I'm reading the article "Belyi's theorem for complex surfaces - Gabino Gonzalez Diez" and there are few lines of a certain proof that I don't understand (the author claims that all is trivial):
Notations:
$S$ is a projective surface $S$ embedded in some $\mathbb P^n$ and we say that it is defined over a number field if $S\cong \{g_1=0,\ldots,g_m=0\}$ for polynomials $g_i$ with coefficients in a finite extension of $\mathbb Q$.
Here a Lefschetz pencil is referred as the rational function $f$ from $S$ to $\mathbb P^1$ induced by the hyperplane sections $\{S_\lambda=H_\lambda\cap S\}$ ($\{H_\lambda\}$ is a pencil of hyperplanes in $\mathbb P^n$)
The critical points of a Lefschetz pencil are the finite singular points (nodes) of the hyperplane sections and the critical values are the images of these points through $f$.

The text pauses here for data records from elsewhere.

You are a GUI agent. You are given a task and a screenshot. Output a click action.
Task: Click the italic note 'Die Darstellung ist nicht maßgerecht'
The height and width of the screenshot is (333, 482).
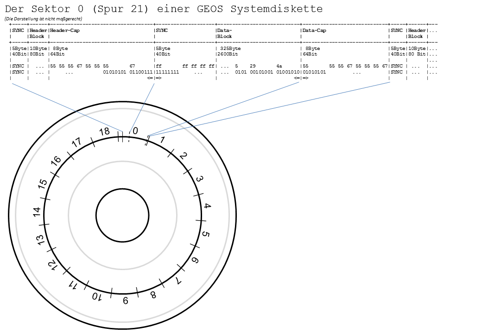click(x=43, y=19)
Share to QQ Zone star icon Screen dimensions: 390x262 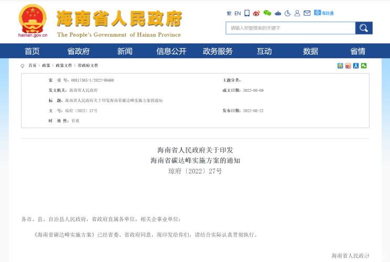tap(340, 66)
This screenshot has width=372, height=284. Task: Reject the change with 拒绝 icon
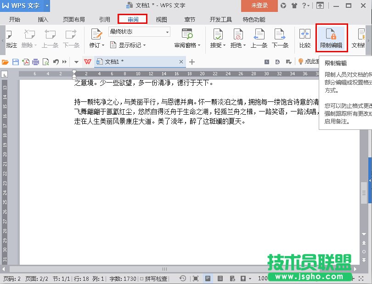237,34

I know the Bertini's theorem and moreover I know how to construct a Lefschetz pencil. The rational map $f$ sends a point $x\in S$ in $f(x)=\lambda$ iff $x\in S_\lambda$, but I don't understand why if $S$ is defined over a number field then $f(x)\in\mathbb P^1\left(\overline{\mathbb Q}\right)$ for any critical point $x$.
I hope the question is clear; I've tried to explain in minor space as possible the framework and the notations, but if you want more explainations I'll edit the question.
Thanks.
If $S$ can be defined over $\overline{\mathbb Q}$, then there exists a model $S_0$ for $S$ over $\overline{\mathbb Q}$ (with respect to some embedding of $\overline{\mathbb Q} \to \mathbb C$).

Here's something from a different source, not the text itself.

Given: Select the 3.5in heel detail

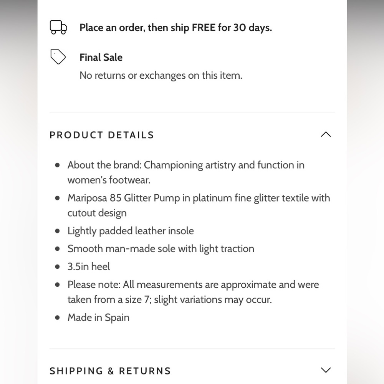Looking at the screenshot, I should (x=89, y=266).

Choose your Lefschetz pencil on $S_0$ and note that the critical points of this Lefschetz pencil lie in $\mathbb P^1(\overline{\mathbb Q})$; see the comment of Dori Bejleri above.
The Lefschetz pencil on $S$ is the Lefschetz pencil on $S_0$ base-changed to $\mathbb C$. The critical points of this Lefschetz pencil are those of the Lefschetz pencil on $S_0$, so they still lie in $\mathbb P^1(\overline{\mathbb Q})$.